Investigators are not exactly sure how much mail was actually stolen. It might have been vandals simply throwing the mail out the window. It may have been thieves looking for gift cards or scammers looking to steal identities.
It may be several days, deputies say, before people realize something they were expecting in their mailboxes never made it.
In three subdivisions near Symmes Road east of Highway 301, there were still flyers, cards, and envelopes scattered all over streets and sidewalks.
Between midnight and 6:00 a.m., say deputies, a Grinch or Grinches apparently swiped the mail from more than a hundred households in the Boyette Farms, Rivercrest, and Summerfield neighborhoods.
"This may be someone who's going through the subdivisions as a prank and removing people's mail, or it may be someone who's after something. We don't know at this point," said Deputy Marc Wilder.
A Christmas card stuffed into an envelope was addressed to Paul Shook. He wasn't at all happy about having his mail swiped. "I'm glad to have it back, absolutely," he said.
Deputies say whoever left behind the paper trail may have also left behind some evidence. Fingerprints, DNA, perhaps even surveillance images captured by a local business or home security camera.

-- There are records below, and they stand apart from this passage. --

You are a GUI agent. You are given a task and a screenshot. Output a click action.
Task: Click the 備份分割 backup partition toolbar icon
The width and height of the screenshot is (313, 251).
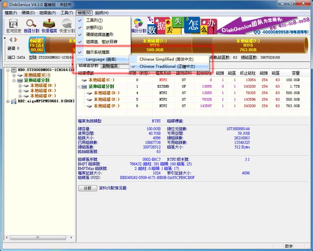[139, 25]
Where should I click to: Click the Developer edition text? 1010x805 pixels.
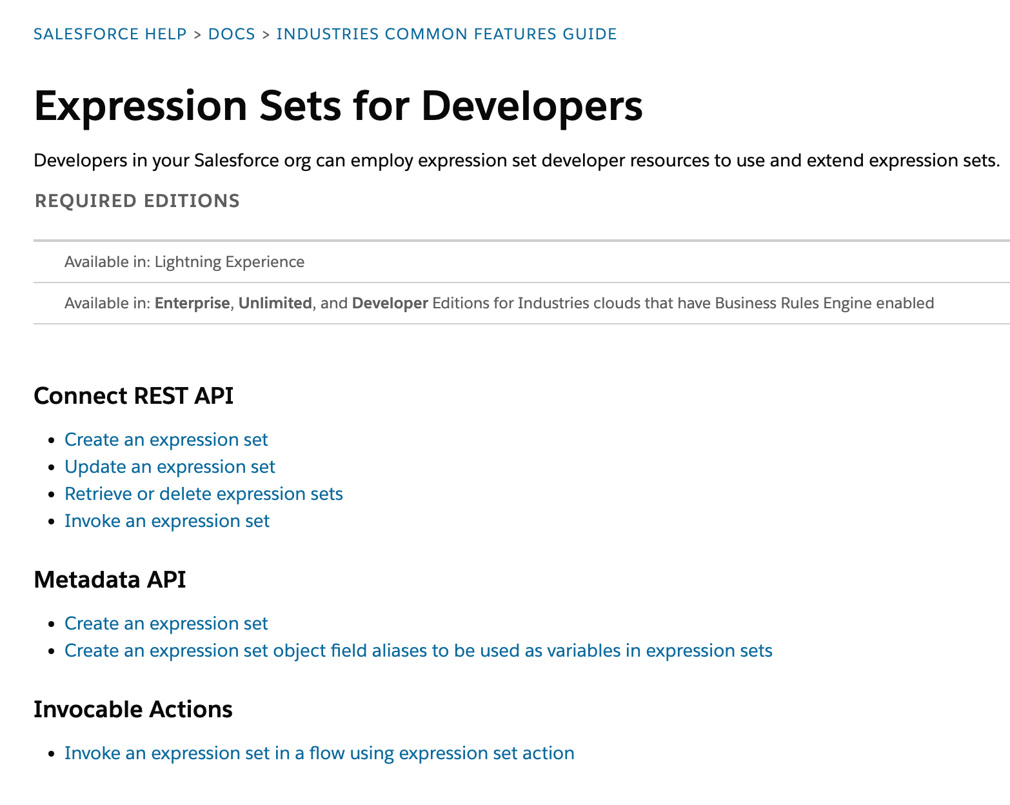click(x=390, y=303)

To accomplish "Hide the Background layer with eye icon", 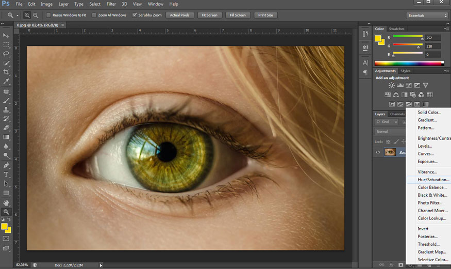I will tap(378, 152).
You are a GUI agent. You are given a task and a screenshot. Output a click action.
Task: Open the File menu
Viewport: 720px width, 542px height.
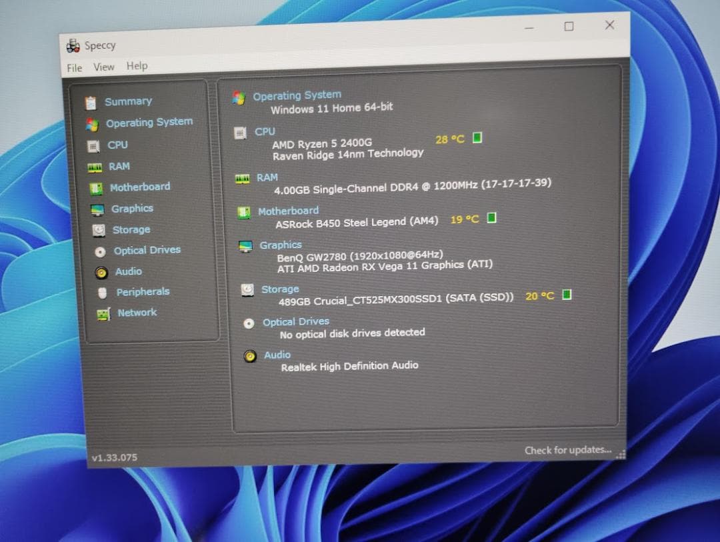[x=73, y=67]
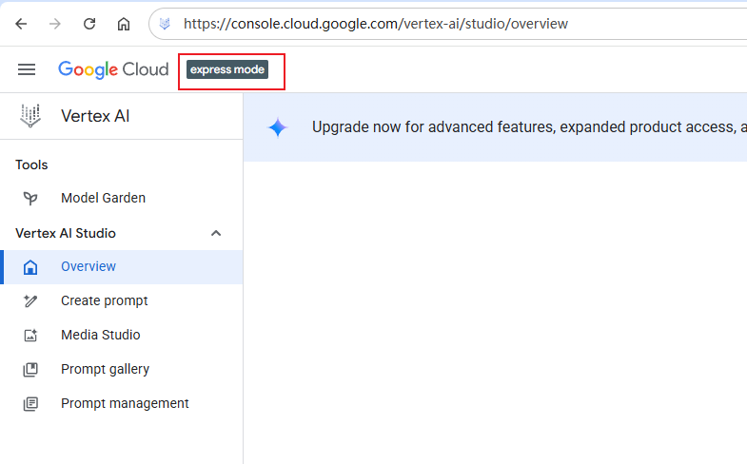Click the Upgrade now banner text
Screen dimensions: 747x464
529,127
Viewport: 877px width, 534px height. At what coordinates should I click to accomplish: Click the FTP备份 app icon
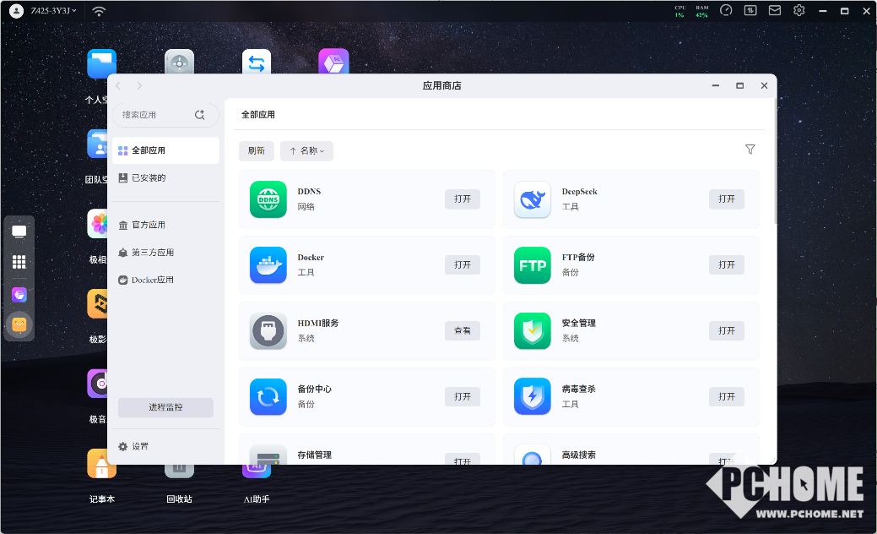532,265
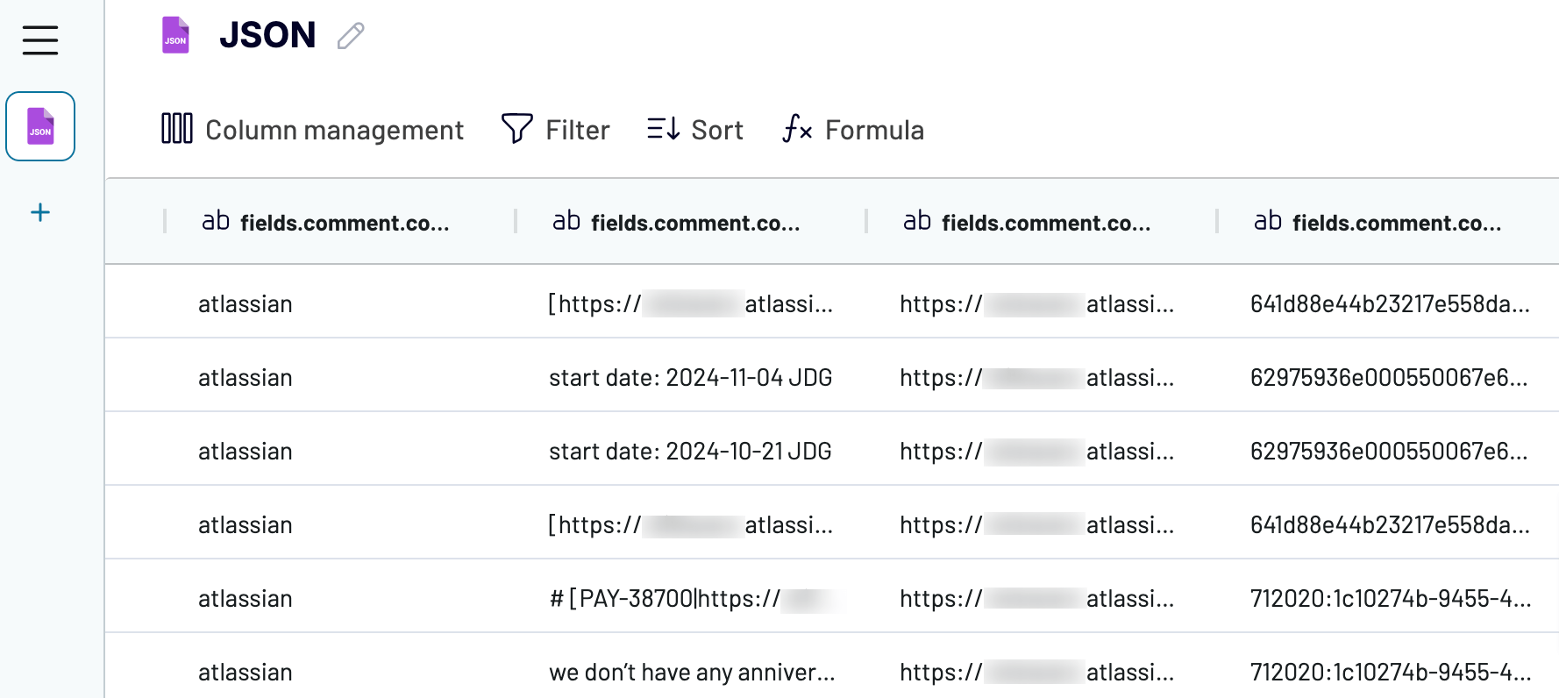The image size is (1559, 698).
Task: Click the ab type icon on the last column header
Action: coord(1268,221)
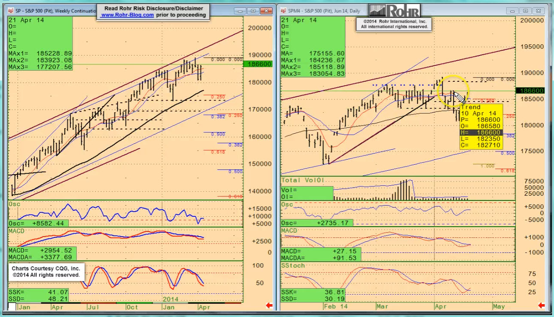Maximize the SP weekly chart window
This screenshot has height=317, width=554.
pyautogui.click(x=253, y=11)
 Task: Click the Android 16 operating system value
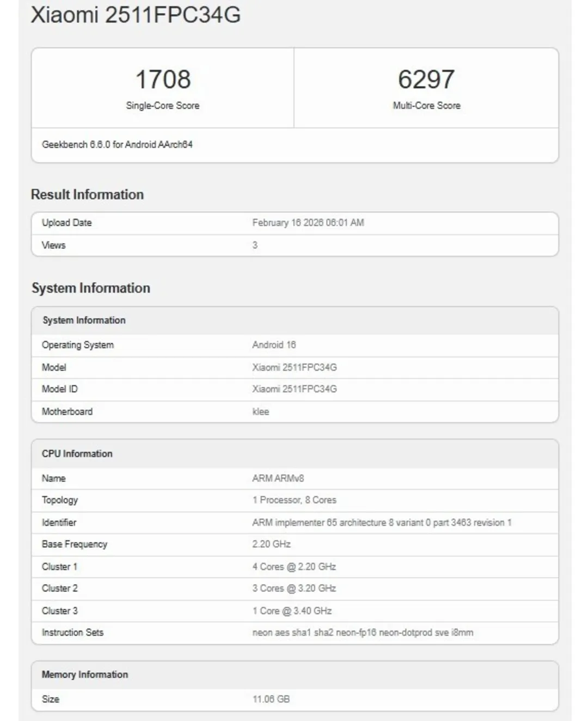coord(274,345)
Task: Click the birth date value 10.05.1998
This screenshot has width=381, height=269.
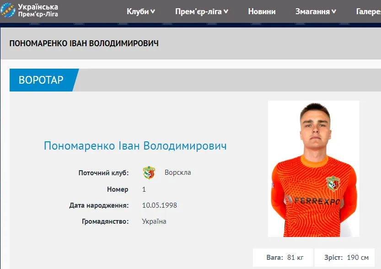Action: (159, 205)
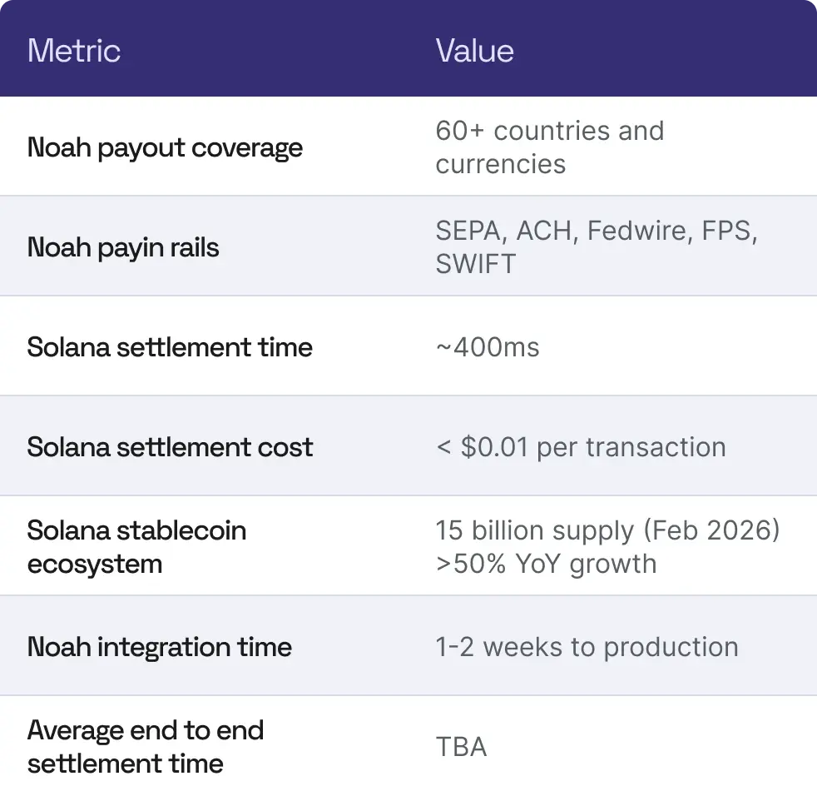The width and height of the screenshot is (817, 796).
Task: Click the < $0.01 per transaction value
Action: point(581,447)
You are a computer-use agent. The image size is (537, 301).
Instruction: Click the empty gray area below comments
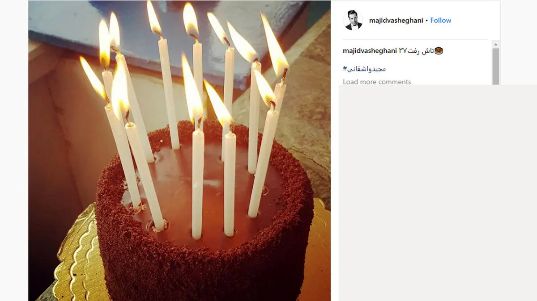[x=438, y=192]
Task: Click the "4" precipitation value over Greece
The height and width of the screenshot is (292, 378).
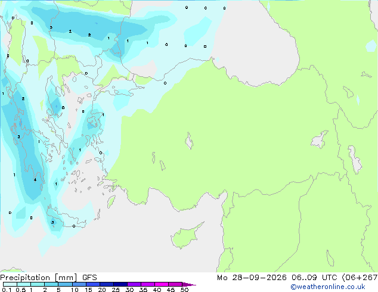Action: [35, 180]
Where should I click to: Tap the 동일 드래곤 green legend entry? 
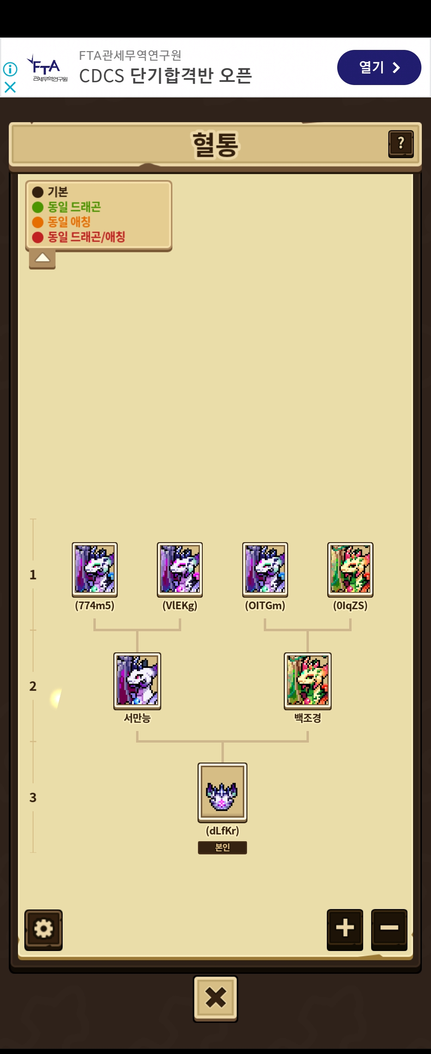[67, 207]
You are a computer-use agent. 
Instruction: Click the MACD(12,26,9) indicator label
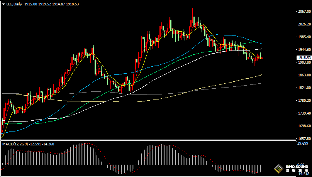coord(13,144)
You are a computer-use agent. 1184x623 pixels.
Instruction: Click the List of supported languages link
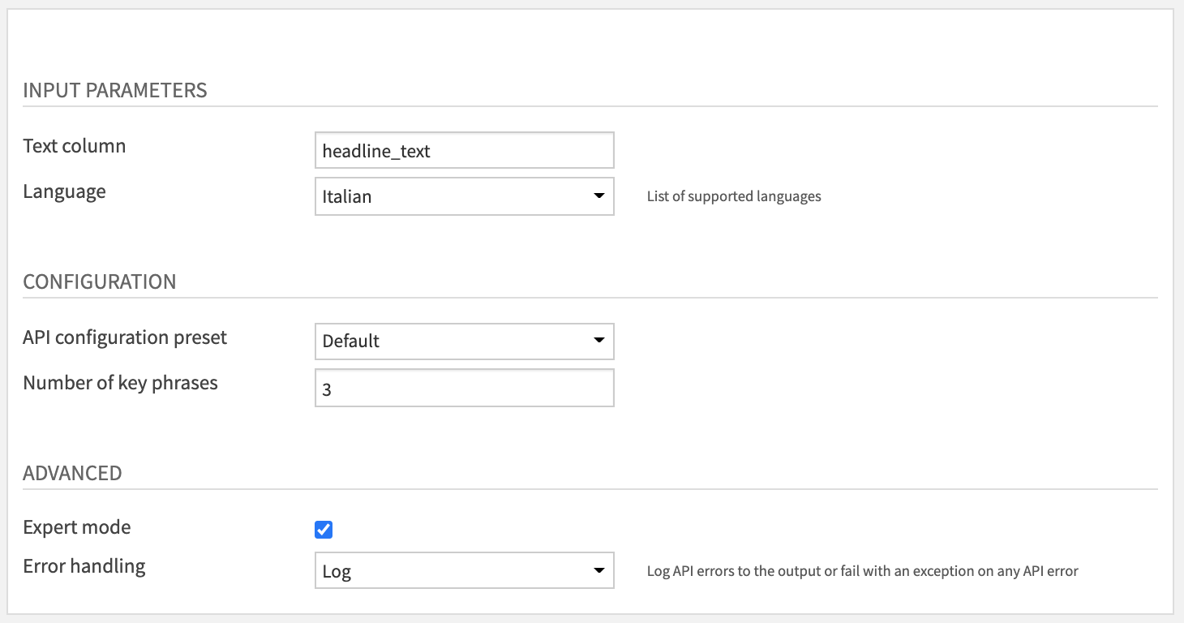pos(734,196)

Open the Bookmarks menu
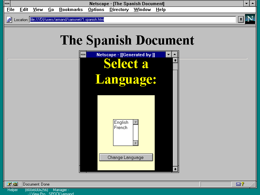tap(71, 10)
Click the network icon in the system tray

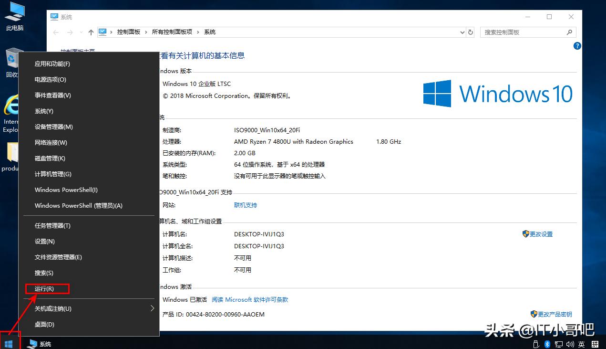click(559, 344)
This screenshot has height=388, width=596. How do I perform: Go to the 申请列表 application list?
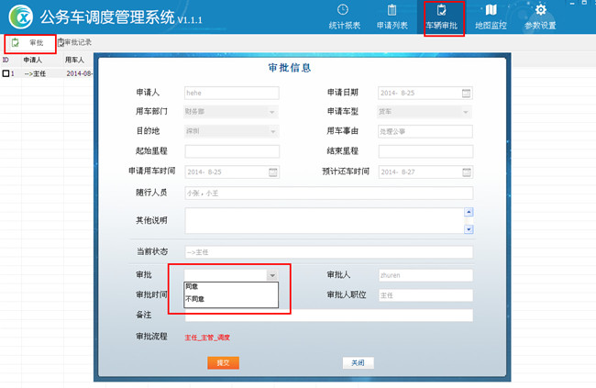tap(392, 17)
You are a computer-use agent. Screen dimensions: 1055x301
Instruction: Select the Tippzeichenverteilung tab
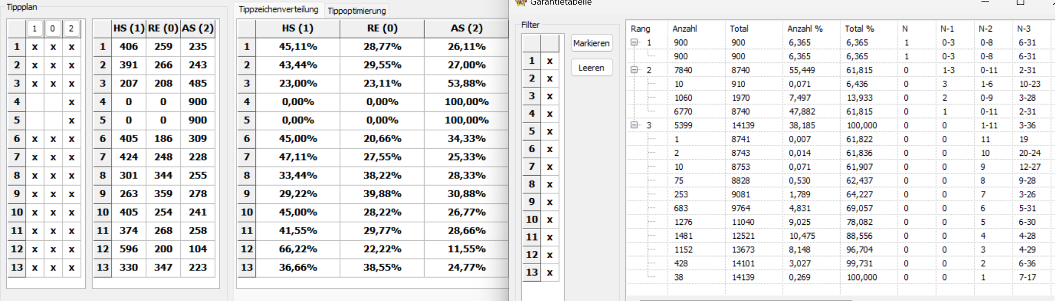click(278, 10)
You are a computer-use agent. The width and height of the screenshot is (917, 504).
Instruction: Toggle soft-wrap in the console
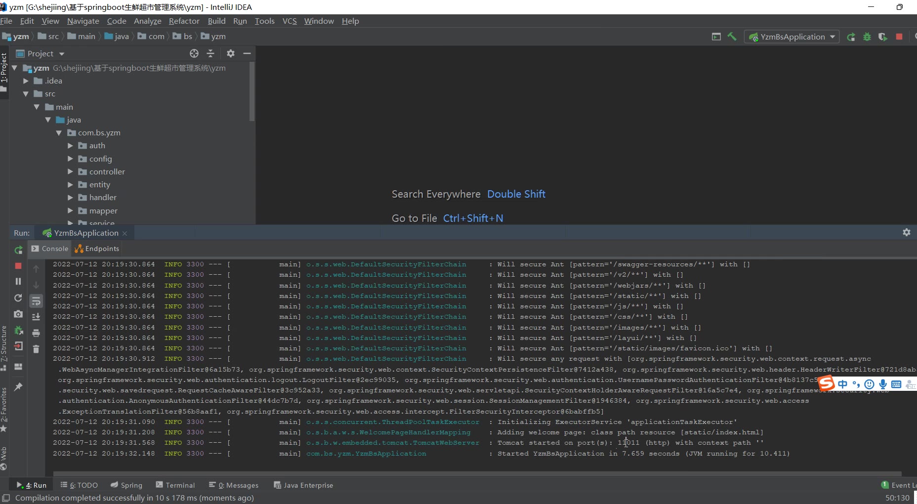point(36,301)
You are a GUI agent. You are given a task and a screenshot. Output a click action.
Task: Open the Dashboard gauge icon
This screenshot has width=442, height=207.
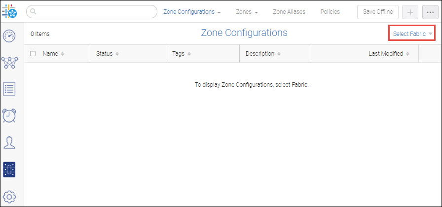point(9,36)
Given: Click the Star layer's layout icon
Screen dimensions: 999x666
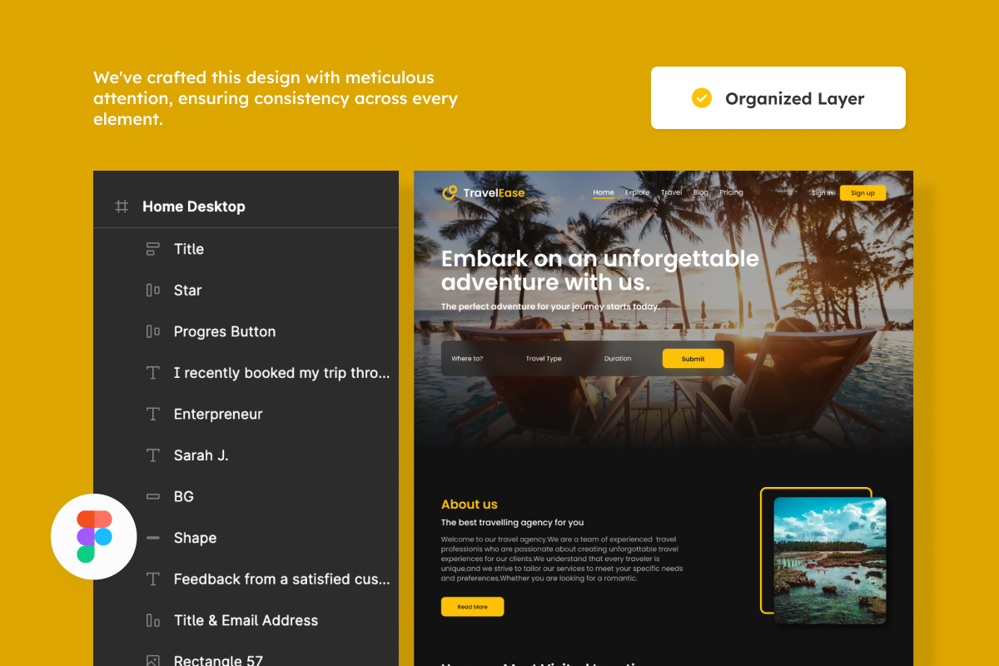Looking at the screenshot, I should (x=152, y=290).
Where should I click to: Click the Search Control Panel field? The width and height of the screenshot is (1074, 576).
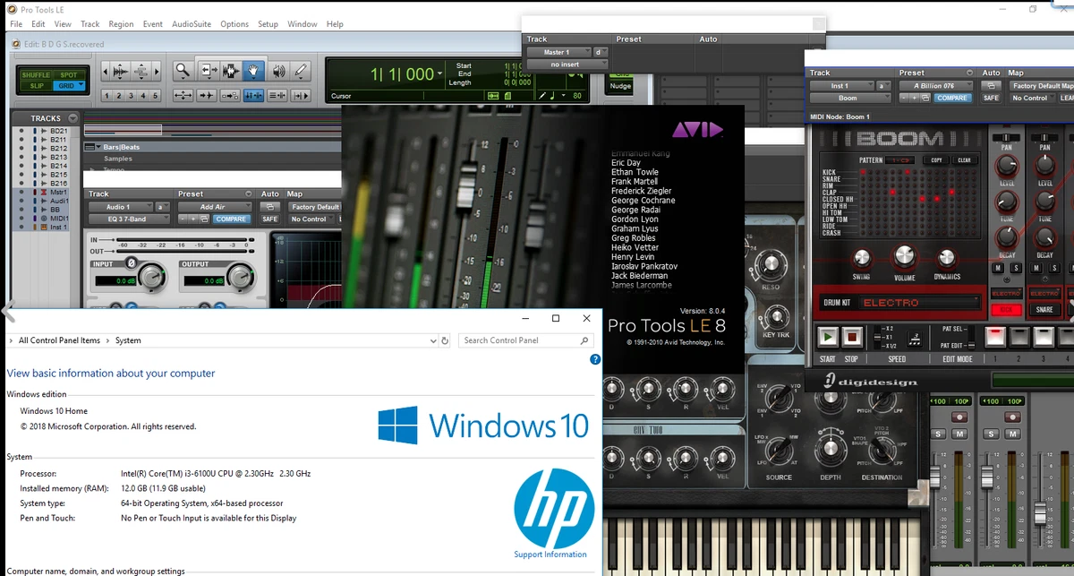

"Most mailboxes are in a close proximity to most homes, so we're hoping someone's camera may have caught something," said Deputy Wilder.
There were a few neighbors, like Stephanie Watson, who tried to have a more compassionate view of whoever did this given the holiday.
"People are desperate. I feel bad for them. To go to that length just to get something. It's -- it's sad," said Watson.
But deputies say there's never a reasonable excuse for stealing someone's mail, their presents, their property, maybe even their identity. And it's an especially naughty thing to do on Christmas morning.
"Well, they're definitely getting coal in their stockings this year," said Wilder.
Deputies say forensic information off the letters may be challenging, because a lot of the mail they picked up had been left out in the elements where it got wet and run over by cars.
While this may seem like an obvious case of theft, deputies say it could be days before they know if anything was actually taken.
They'll likely have to allow enough time to pass before knowing whether something that was expected in someone's mailbox never made it.